In the Tomb with Jesus

April 11, 2020
Rev. Dr. David Breckenridge, Minister of Pastoral Care
Lectionary Readings: Job 14:1-14 or Lamentations 3:1-9, 19-24 • Psalm 31:1-4, 15-16  • 1 Peter 4:1-8  • Matthew 27:57-66 or John 19:38-42
Holy Week at RRCB



Throughout Holy Week, we have allowed some of those who were present to Jesus near the end to be our guides, as portrayed by Frederick Buechner in his book, Peculiar Treasures. We’ve had Mary Magdalene be our guide, and Mark the gospel writer to be our guide, and today, Holy Saturday, allow Peter to be our guide. Here’s a portion of Buechner’s description.

And then there were the things he did or failed to do, those final, miserable days just before the end. At their last supper, when Jesus started to wash the disciples’ feet, it was Peter who protested—“You wash my feet!”—and when Jesus explained that it showed how they were all part of each other and servants together, Peter said, “Lord, not my feet only but my hands and my head!” And he would probably have stripped down to the altogether if Jesus hadn’t stopped him in time. At that same sad meal, Jesus said he would have to be going soon, and because Peter didn’t get what he meant or couldn’t face it, he asked about it, and Jesus explained what he meant was that he was going where nobody on earth could follow him. Peter finally got the point then and asked why he couldn’t follow. “I’ll lay down my life for you,” he said, and then Jesus said to him the hardest thing Peter had ever heard him say. “Listen, listen,” he said, “the cock won’t crow till you’ve betrayed me three times”, and that’s the way it was, of course—Peter sitting out there in the High Priest’s courtyard keeping warm by the fire while, inside, the ghastly interrogation was in process, and then the girl coming up to ask him three times if he wasn’t one of them and his replying each time that he didn’t know what in God’s name she was talking about. And then the old cock’s wattle trembled scarlet as up over the horizon it squawked the rising sun, and the tears running down Peter’s face like rain down a rock.

While John places himself at the foot of the cross, and James and John are described as being with Jesus in Gethsemane…When it comes to the Passion week, the spotlight, so far as disciples are concerned, falls on two of them: Judas and Peter. Judas is, of course, the one who betrays Jesus, supposedly for 30 pieces of silver, and almost immediately regrets his decision and commits suicide. If this betrayal of Jesus is indeed true, it would be most bazar to leave this portion of the story out. It’s rather essential. And we, at least the very human part of us, need for it to be there. For we need a villain. We need someone to (conveniently) blame. We need to pin this on someone. Only Judas is not alone. The other disciples are there, too, or at least somewhere, even Peter.
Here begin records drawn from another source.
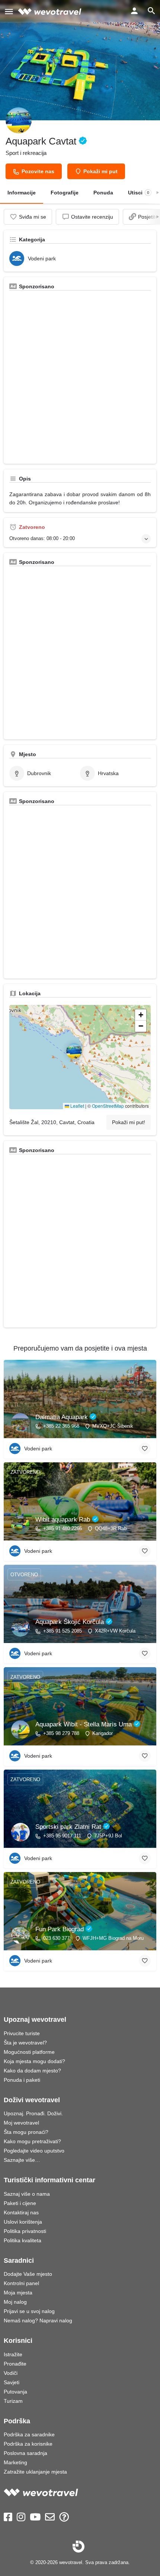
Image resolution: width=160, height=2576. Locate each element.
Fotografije (65, 193)
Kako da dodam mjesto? (32, 2071)
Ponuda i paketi (22, 2080)
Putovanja (15, 2392)
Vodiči (10, 2373)
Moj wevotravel (21, 2123)
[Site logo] (50, 11)
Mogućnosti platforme (29, 2052)
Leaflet (76, 1106)
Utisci (138, 193)
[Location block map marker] (74, 1051)
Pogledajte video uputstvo (34, 2151)
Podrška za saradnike (29, 2434)
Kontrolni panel (21, 2283)
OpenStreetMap (108, 1106)
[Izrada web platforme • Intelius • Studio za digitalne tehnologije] (78, 2546)
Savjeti (11, 2382)
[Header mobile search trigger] (151, 11)
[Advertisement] (80, 378)
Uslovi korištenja (23, 2222)
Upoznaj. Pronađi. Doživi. (33, 2113)
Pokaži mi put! (128, 1122)
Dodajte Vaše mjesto (28, 2274)
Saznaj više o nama (27, 2194)
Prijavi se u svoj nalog (29, 2311)
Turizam (13, 2401)
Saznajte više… (22, 2160)
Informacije (21, 193)
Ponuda (103, 193)
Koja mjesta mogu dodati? (34, 2061)
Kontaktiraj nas (21, 2212)
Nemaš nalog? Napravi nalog (38, 2320)
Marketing (15, 2462)
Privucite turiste (22, 2033)
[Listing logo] (19, 120)
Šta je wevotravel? (25, 2043)
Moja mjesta (18, 2293)
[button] (80, 1057)
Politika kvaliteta (22, 2240)
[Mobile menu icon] (9, 11)
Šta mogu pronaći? (26, 2132)
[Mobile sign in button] (134, 11)
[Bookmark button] (145, 1448)
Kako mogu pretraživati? (32, 2141)
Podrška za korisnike (28, 2444)
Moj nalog (15, 2302)
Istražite (13, 2354)
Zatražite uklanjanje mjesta (35, 2472)
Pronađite (15, 2364)
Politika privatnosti (25, 2231)
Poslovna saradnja (25, 2453)
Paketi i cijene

And while Judas probably would have been voted most likely to betray Jesus (if there was such a category in the disciple’s yearbook) Peter would have probably been voted most faithful. He claims as much. Does he not? “Why, Jesus, I’ll die for you” And in the garden, while he showed he was anything but a trained fighter, he did pull a sword and do something; even if he only managed to cut off an ear, and that of an unfortunate servant. But then, there’s this denial, his denial. I love Buechner’s description of him crying like rain on a rock. Buechner is making a little play on words here. Peter-Petra-the rock. But it’s also a very apt description; because I’m sure Peter did cry. I’m sure it crushed him, his own betrayal of Jesus. It crushes us, too; for we need Peter not to bend, not to break. We need Peter to be who he wished he was and who we wish we were too—ever faithful, ever loyal, never betraying, never denying. Yes, if Judas represents us at our worst, Peter represents us at our best; and yet, he still falls short. We still fall short. We compromise. We concede. We rationalize. Yes, Peter’s denial, repeated three times for good measure, reminds us that even at our best, we too fail, reminds us that even at our best we are no better than the worst; and that all of us, all of us, are in need of the grace Jesus offered from the cross.

Now then, as we all know, Judas and Peter met different ends. Judas, in his guilt and grief, gives up on himself, and on the possibility that God’s grace could indeed forgive him. Peter, though…well, he could have done the same. I think that he could have; for I believe those tears were real. But instead of hanging himself, Peter hung in there. He gave grace a chance to find him and redeem him; and, as we all know, he went on to be the leading figures in the early church.

So the lessons Peter seeks to teach us during Holy Week are at least twofold. It calls us to face up to our faults, our failings; to our propensity we have to deny, to betray, to compromise when the going gets tough; the need we all have, even at our best, for grace. But then it also calls us to trust that grace, to trust that it has been, is, and will be enough, sufficient, for us and for all.

It’s Holy Saturday, dear friends. The lilies are not yet in the Sanctuary. We are not yet shouting our Hallelujah’s. We are with Jesus in the tomb, separated, isolated. But even now these truths remain, even now, that grace is sufficient. Blessings. See you tomorrow. Amen.